Number of training documents: 6489
Number of testing documents: 2545


In [12]:
# tokenize and remove stopwords
stop_words_list = stopwords.words('english')
def tokenize_remove_stopwords(data):
    # create a empty list
    data_new = []
    for doc in data:
        # iterate through the documents
        doc_new = []
        # tokenize the docuemnt
        tokenized_words = word_tokenize(doc)
        for word in tokenized_words:
            #check whether the word is in stop words if not consider it
            if not word in stop_words_list:
                doc_new.append(word)
        data_new.append(doc_new)
    #finally return the data that contains no stop words
    return data_new

In [13]:
#removing the stopwords from the training and testing data
train_documents = tokenize_remove_stopwords(train_documents)
test_documents = tokenize_remove_stopwords(test_documents)

## Creating word Vectors
We considered the following embeddings for our data
1. Glove_6B_300d
2. Glove_840B_300d
3. Google_News
4. FastText_SkipGram
5. FastText_CBOW
6. LexVec_CC_300d
7. LexVec_WN_300d
8. PDC
9. HDC
10. ConceptNet_Numberbatch 

In [14]:
#importing the genism functions for creating word vectors 
from gensim.models import KeyedVectors
from gensim.scripts.glove2word2vec import glove2word2vec

Glove word embeddings cannot be used directly so we need to first save them in word to vector format so we are using below function to do that

In [15]:
#glove_input_file = './Glove 840B 300d/glove.840B.300d.txt'
#word2vec_output_file = './Glove 840B 300d/glove.840B.300d.txt.word2vec'
#glove2word2vec(glove_input_file, word2vec_output_file)

In [16]:
#glove_input_file = './Glove 6B 300d/glove.6B.300d.txt'
#word2vec_output_file = './Glove 6B 300d/glove.6B.300d.txt.word2vec'
#glove2word2vec(glove_input_file, word2vec_output_file)

In [17]:
#embeddings path and thier names for further analysis and accessing
embedding_list_path = ['./Glove 6B 300d/glove.6B.300d.txt.word2vec', './Glove 840B 300d/glove.840B.300d.txt.word2vec', 
                       './Google News 300d/GoogleNews-vectors-negative300.bin', 
                       './FastText SkipGram//wiki.en.vec', './FastText CBOW/cc.en.300.vec', 
                       './LexVec CC 300d/lexvec.commoncrawl.300d.W+C.pos.neg3.vectors', './LexVec WN 300d/lexvec.enwiki+newscrawl.300d.W+C.pos.vectors', 
                       './PDC/wikicorp.201004-pdc-iter-20-alpha-0.05-window-10-dim-300-neg-10-subsample-0.0001.txt', 
                       './HDC/wikicorp.201004-hdc-iter-20-alpha-0.025-window-10-dim-300-neg-10-subsample-0.0001.txt',
                       './ConceptNet Numberbatch/numberbatch-en.txt']
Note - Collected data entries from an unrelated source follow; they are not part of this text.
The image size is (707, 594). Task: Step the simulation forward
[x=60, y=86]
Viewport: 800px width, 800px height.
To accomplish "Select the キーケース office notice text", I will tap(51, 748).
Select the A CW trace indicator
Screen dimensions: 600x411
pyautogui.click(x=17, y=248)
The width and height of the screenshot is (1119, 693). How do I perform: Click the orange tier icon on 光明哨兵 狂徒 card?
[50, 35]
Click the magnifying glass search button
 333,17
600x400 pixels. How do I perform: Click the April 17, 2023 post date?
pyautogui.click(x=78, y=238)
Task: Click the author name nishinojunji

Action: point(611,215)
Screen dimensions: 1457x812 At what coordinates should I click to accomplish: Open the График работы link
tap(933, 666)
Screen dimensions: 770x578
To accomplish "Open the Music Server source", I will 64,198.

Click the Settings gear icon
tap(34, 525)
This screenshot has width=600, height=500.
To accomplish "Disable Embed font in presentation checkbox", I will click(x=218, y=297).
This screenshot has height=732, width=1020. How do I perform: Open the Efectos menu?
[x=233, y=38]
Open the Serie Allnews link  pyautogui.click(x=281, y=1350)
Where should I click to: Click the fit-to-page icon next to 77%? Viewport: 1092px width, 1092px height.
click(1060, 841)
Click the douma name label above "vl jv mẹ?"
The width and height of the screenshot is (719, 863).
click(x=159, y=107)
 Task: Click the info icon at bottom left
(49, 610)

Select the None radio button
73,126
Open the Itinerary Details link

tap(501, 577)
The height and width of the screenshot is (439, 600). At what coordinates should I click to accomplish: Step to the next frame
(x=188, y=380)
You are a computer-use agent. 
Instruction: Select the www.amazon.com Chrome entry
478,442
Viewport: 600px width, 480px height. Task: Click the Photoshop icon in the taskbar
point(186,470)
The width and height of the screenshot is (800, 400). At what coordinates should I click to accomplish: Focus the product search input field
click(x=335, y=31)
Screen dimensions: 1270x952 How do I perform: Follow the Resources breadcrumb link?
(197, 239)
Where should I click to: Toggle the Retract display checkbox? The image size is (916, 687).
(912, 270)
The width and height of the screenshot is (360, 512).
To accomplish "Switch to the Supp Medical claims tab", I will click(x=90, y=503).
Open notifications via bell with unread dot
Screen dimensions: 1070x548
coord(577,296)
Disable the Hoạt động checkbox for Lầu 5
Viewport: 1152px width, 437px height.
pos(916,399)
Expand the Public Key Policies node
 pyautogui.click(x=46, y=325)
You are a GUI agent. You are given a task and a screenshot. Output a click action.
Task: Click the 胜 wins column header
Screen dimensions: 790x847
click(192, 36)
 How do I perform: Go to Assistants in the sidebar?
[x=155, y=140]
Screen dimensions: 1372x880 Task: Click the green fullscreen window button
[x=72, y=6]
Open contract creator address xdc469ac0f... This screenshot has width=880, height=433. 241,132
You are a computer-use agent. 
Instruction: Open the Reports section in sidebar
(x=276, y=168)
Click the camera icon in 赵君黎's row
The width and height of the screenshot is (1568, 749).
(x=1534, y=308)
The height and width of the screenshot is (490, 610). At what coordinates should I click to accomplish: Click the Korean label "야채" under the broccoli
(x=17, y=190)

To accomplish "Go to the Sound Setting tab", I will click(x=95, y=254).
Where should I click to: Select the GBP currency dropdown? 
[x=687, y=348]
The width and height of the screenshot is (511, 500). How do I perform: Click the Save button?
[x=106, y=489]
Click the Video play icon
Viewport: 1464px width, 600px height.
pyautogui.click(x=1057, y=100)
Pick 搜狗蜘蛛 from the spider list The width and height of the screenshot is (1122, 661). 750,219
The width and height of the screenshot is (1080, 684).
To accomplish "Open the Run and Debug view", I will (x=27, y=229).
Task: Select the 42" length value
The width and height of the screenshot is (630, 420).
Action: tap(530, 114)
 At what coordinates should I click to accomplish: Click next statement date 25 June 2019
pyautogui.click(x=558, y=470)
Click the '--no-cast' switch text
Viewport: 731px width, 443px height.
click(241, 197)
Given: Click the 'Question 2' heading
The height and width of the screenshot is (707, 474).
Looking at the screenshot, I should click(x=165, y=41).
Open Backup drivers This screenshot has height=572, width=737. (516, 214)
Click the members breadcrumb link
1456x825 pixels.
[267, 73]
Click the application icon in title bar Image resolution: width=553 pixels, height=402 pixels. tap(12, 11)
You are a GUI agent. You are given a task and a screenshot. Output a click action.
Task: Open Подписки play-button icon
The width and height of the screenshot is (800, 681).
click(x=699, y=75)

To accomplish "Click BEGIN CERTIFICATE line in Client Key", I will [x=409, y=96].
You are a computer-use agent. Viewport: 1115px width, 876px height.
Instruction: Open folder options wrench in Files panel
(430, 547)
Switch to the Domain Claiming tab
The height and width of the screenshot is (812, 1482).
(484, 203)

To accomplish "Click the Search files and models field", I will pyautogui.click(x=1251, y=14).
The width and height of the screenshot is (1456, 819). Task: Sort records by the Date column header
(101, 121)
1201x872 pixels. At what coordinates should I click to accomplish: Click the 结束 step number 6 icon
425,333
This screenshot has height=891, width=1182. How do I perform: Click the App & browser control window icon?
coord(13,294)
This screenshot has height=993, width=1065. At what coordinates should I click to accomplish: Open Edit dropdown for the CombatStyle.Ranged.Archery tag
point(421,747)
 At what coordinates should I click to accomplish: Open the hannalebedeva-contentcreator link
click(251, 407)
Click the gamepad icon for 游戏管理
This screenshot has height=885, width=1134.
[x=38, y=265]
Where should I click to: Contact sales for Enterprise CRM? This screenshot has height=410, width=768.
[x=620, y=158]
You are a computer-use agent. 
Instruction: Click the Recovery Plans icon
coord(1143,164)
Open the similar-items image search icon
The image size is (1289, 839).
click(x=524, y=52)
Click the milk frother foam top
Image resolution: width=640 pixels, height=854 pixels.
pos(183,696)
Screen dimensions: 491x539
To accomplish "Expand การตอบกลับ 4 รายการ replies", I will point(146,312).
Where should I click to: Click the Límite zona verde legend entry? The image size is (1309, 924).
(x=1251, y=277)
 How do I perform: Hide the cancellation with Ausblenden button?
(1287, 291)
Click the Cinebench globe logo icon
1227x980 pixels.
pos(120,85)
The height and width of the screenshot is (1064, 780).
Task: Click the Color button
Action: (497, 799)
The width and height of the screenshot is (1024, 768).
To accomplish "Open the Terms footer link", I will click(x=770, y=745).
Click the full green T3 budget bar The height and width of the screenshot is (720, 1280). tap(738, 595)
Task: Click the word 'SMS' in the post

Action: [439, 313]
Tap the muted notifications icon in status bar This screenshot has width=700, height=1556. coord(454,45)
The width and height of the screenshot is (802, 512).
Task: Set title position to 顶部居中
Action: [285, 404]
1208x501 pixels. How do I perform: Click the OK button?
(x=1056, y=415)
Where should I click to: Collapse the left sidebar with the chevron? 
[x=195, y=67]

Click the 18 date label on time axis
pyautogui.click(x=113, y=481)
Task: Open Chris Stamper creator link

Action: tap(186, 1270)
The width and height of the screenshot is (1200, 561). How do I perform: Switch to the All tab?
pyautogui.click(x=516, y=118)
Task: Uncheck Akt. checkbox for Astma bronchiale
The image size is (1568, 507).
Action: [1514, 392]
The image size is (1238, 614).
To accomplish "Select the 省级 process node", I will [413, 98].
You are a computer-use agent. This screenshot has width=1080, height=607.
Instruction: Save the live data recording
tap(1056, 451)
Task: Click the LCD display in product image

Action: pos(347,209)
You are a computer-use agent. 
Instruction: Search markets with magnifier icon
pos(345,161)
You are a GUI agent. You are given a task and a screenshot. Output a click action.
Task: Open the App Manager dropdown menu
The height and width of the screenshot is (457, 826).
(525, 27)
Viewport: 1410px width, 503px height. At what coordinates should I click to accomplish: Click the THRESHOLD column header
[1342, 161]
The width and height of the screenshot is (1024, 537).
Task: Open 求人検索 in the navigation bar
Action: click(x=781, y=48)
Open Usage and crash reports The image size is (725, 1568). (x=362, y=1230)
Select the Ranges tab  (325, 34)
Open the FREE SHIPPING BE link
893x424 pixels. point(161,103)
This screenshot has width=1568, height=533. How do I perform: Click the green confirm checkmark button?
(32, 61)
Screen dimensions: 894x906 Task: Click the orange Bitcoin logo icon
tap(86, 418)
embedding_names = ['Glove_6B_300d', 'Glove_840B_300d', 'Google_News', 'FastText_SkipGram', 'FastText_CBOW', 'LexVec_CC_300d', 'LexVec_WN_300d', 'PDC', 'HDC', 'ConceptNet_Numberbatch']

In [28]:
# create_word2vec_embeddings will save the embeddings that are transformed in given path
def create_word2vec_embeddings(embeddings, data, index, name):
    if name=='test':
        print('Create word vectors for testing data')
    else:
        print('Creating word vectors for training data')
    data_list_mean = []
    data_list_sum = []
    for doc in data:
        doc_list = []
        for word in doc:
            try:
                vector = embeddings[word]
                doc_list.append(vector)
            except:
                pass
        mean_vec = np.stack(doc_list, axis=1).mean(axis=1)
        sum_vec = np.stack(doc_list, axis=1).sum(axis=1)
        data_list_mean.append(mean_vec)
        data_list_sum.append(sum_vec)
    print(np.array(data_list_mean).shape)
    print(np.array(data_list_sum).shape)
    np.save(f'./embeddings/{name}_mean_'+embedding_names[index],np.array(data_list_mean))
    np.save(f'./embeddings/{name}_sum_'+embedding_names[index],np.array(data_list_sum))

In [29]:
#get_embeddings function will convert the tokenized words into their corresponding word vectors of given embedding data and also we will do both sum and mean of the entire document data
#since concating will give us 3 dimensional array and our machine learning algorithms won't work with 3 dimensional data.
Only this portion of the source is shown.